I’ve received a few questions from readers on the topic of curve fitting, so I thought I’d talk about that a bit here.
What’s curve fitting? Well, it’s bad. When we back-test a trading system, we are trying to see if the trading rules we have written in our program successfully make a profit on historical data. One of the things we do in back testing is we optimize parameters. That means we find the best possible value for a parameter that controls something in our program. But sometimes, we find the perfect value for historical data, but that value doesn’t work in a real trading situation. Why not? Well, it is possible we have fit our parameter too closely to the exact historical data, making it not flexible enough to work in new unseen data. That’s curve fitting. And it’s bad because it creates a trading system that seems good, but really isn’t.

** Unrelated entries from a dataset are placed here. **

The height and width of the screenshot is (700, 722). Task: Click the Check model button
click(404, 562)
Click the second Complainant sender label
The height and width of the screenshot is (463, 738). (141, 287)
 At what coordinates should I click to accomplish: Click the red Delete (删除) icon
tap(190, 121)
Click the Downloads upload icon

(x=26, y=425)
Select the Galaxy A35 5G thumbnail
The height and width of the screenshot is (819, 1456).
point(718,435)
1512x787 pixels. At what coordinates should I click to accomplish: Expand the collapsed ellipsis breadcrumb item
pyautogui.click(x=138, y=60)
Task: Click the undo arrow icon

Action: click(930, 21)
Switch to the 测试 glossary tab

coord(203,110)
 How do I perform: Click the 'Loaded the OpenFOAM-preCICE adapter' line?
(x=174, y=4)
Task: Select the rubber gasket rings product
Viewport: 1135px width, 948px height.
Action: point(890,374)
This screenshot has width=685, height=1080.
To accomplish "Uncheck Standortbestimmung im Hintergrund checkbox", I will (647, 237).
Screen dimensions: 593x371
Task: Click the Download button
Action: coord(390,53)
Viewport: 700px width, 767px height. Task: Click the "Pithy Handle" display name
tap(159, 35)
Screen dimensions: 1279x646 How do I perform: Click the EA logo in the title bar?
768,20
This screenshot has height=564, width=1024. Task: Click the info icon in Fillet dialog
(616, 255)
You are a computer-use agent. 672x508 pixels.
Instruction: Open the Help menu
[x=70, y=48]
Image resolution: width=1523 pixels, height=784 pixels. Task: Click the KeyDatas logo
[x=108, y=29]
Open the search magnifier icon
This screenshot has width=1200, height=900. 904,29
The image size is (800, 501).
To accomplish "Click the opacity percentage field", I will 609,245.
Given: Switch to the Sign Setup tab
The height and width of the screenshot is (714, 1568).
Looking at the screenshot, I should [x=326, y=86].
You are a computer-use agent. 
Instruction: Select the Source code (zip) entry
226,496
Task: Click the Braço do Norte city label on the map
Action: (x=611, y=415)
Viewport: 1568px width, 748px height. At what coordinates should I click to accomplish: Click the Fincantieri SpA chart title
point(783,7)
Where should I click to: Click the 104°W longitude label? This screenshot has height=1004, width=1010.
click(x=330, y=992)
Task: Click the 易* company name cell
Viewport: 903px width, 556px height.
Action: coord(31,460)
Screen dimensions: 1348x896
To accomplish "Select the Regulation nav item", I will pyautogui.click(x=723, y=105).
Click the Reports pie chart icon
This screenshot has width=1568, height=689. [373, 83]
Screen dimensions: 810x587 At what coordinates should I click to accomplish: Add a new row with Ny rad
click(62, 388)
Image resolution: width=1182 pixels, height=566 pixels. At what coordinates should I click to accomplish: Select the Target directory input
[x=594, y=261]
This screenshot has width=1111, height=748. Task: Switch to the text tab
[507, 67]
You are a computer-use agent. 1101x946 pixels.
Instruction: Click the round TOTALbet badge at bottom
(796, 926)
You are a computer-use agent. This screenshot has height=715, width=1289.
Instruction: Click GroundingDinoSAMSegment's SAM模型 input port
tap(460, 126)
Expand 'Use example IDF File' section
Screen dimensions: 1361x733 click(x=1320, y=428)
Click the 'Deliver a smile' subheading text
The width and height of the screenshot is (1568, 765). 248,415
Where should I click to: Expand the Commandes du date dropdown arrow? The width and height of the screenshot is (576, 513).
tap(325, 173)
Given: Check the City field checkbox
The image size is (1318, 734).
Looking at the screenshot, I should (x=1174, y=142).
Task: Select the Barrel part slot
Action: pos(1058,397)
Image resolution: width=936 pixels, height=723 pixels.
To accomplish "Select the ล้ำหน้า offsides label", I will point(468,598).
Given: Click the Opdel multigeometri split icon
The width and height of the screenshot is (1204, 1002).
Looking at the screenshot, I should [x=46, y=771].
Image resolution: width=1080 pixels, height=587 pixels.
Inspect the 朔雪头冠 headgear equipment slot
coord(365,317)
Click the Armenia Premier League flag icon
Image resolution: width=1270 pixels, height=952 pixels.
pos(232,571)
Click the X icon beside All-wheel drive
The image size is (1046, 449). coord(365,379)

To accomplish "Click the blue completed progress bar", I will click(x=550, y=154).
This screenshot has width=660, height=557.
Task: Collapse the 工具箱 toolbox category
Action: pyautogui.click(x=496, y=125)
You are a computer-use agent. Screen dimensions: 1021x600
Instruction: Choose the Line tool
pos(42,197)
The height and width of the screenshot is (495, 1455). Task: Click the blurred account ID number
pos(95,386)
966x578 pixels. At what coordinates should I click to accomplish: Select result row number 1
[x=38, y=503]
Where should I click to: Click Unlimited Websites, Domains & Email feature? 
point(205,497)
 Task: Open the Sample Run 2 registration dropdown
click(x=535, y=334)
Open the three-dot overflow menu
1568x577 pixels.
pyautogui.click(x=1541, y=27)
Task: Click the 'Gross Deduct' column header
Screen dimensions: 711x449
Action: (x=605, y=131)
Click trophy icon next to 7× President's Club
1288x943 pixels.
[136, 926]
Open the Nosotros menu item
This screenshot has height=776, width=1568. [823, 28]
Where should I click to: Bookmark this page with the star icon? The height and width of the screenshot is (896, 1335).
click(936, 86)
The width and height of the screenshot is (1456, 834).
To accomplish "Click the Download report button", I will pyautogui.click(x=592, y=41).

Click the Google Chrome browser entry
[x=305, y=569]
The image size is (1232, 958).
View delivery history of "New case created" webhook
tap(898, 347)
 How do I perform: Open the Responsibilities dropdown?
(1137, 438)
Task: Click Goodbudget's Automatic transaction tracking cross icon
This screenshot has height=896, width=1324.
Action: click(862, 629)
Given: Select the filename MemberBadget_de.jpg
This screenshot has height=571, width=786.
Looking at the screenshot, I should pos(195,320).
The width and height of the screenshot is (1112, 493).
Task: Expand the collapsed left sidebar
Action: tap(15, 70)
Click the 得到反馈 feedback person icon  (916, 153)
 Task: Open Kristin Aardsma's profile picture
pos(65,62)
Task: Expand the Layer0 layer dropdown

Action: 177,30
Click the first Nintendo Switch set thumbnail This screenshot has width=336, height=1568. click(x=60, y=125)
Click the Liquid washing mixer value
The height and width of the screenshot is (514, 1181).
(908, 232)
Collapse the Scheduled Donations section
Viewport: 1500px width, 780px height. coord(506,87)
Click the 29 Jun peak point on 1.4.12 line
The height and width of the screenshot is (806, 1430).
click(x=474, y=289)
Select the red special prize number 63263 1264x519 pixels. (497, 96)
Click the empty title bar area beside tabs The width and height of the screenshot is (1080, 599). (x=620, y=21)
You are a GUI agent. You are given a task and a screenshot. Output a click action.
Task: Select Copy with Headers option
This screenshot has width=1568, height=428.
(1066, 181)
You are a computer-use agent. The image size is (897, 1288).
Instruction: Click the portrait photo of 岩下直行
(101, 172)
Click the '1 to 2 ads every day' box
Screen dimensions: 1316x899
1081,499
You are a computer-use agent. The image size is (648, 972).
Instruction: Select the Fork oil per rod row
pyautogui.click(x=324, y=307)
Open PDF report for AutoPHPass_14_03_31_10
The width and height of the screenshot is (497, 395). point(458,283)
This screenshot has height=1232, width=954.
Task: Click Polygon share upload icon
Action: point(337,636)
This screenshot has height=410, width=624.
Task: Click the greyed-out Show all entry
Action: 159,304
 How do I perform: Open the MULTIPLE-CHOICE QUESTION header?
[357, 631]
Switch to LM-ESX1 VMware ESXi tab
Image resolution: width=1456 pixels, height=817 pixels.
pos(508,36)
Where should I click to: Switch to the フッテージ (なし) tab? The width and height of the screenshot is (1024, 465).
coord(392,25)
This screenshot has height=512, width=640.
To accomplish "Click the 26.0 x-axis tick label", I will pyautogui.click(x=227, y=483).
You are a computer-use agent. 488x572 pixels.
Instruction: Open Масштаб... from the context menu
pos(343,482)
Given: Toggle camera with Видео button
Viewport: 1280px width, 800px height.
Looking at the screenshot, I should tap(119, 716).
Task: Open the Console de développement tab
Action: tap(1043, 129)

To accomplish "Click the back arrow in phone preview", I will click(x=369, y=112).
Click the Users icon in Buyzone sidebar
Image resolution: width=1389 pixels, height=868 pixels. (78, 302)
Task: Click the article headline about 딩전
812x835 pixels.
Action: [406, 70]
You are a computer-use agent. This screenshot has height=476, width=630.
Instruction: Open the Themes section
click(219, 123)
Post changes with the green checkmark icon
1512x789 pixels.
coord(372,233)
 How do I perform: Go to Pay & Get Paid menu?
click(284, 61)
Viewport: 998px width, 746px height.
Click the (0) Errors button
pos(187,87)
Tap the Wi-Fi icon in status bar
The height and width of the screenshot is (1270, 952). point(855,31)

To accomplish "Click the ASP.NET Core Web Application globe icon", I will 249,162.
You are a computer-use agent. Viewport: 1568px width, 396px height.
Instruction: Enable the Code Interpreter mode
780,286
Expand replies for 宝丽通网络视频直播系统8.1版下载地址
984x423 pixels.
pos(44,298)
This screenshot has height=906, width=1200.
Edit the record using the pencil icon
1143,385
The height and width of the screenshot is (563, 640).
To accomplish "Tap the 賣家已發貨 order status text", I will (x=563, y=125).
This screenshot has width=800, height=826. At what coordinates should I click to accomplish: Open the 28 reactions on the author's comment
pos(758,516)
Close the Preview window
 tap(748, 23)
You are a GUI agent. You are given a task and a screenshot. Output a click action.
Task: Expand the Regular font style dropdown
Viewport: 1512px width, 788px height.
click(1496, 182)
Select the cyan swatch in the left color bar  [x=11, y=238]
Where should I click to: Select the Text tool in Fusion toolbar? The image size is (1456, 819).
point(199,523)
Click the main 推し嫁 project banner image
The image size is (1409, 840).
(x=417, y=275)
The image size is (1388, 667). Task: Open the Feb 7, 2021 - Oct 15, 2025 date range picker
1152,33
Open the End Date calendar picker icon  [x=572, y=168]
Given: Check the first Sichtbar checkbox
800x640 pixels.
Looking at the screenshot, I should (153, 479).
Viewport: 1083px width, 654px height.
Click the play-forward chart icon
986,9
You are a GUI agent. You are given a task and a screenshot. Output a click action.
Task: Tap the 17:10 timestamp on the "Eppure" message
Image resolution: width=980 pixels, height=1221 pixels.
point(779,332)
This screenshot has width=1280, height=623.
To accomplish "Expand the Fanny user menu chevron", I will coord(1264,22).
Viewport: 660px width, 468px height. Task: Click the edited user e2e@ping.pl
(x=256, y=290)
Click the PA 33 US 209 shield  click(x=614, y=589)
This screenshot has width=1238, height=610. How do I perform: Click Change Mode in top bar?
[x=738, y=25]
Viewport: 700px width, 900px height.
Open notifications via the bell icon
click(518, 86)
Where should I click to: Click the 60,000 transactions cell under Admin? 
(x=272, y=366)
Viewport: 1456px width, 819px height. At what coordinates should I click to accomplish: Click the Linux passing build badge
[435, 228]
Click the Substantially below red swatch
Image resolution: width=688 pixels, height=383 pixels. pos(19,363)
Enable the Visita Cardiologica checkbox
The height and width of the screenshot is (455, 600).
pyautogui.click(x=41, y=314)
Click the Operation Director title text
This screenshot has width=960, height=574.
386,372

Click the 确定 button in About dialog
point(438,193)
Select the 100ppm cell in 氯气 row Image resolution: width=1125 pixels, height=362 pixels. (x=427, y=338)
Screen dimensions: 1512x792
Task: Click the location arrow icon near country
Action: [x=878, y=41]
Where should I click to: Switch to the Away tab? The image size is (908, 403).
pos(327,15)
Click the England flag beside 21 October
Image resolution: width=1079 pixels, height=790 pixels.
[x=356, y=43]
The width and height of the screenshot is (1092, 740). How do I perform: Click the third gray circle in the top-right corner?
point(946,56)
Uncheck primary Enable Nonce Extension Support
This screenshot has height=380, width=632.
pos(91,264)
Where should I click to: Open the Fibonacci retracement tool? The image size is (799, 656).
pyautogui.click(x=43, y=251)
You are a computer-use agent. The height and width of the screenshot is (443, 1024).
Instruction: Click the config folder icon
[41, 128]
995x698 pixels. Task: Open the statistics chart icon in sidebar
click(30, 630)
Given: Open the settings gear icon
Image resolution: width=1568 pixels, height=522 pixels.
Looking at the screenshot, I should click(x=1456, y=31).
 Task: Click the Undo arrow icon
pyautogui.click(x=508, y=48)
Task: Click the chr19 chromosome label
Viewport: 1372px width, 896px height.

One way to look at it is to think of the the signal and the noise. Our trading system is looking for the signal (our rules for entries and exits based on indicators or patterns), and trying to ignore the noise (spikes, gaps, volatility, general market randomness). If we tune our parameters to listen to everything, both the signal and the noise, then when we trade in a live account, it won’t work. In the new market data, the signal is still there, but the noise is different.
How do we prevent curve fitting? There are a number of things we can do to prevent curve fitting when we are back testing. One of the best techniques is to split up your testing data into two sections: an in-sample set, and an out-of-sample set. You will spend time tuning parameters, optimizing your software, and getting everything perfect on the in-sample data set. You will run your program dozens of times with this data and get it profitable, and working very well.
Then, once you have your perfect parameters, you run your program on the out-of-sample data set, and you see how it does. The key here is that you may run the program one time on the out-of-sample set, and you may not use the out of sample results to tweak your program’s parameters. If you do, that data set now becomes part of the in-sample set!
If the results of your out-of-sample set look good, then congratulations! You may move onto the next phase of testing. But if the results of the out-of-sample test do not look good, you have probably been guilty of curve-fitting during your back testing, and you need to go back and find more general parameters. We’ll go over that in a future blog post.
Let’s assume you were successful in your out-of-sample testing. What’s the next step? That would be walk forward optimization. Walk Forward Optimization is neat. The concept is this: if you take January to Feburary of 2011 as your in-sample set, and then use March of 2011 as your out of sample set, you’ll find some good parameters to use. Save them off somewhere. Now run the back-test again, but use February to March as the in-sample set, and use April of 2011 as the out-of-sample set. Find your best parameters and save them off. Keep moving the “window” of sample sets forward, and keep saving off your results. At the end of all of the back-test runs, compare all the results you have saved off. If they are similar, you have a great set of parameters for your system. If not, then you have some work to do (more on that in a future post).
If this walk-forward test is automated, then this process is somewhat enjoyable. If you have to manually run all of these tests, then it’s a bit tedious, and you have to keep really accurate notes on each run. Unfortunately for us, the walk-forward analysis in Metatrader is a manual process, and it’s tedious. (There is an MT4 add-on that makes it easier, but it’s not perfect.)
The AmiBroker trading platform that I have mentioned in the past does do walk forward analysis, and that is one of its features that makes it attractive to trading system developers.
But, as long as you can keep a spreadsheet of dates, parameters and profitability, you can run the walk-forward analysis manually, and your system will be much better in the long run.
So, curve fitting is bad; we want to make sure our optimized parameters are great, but general enough for new unseen data.
I mentioned a book a few weeks ago called “Trading Systems” by Emilio Tomasini; he spends a lot of time discussing curve fitting, how to avoid it, and how to properly test a trading system. If are working on back testing, and you haven’t picked up that book yet, you’d do well to get a copy.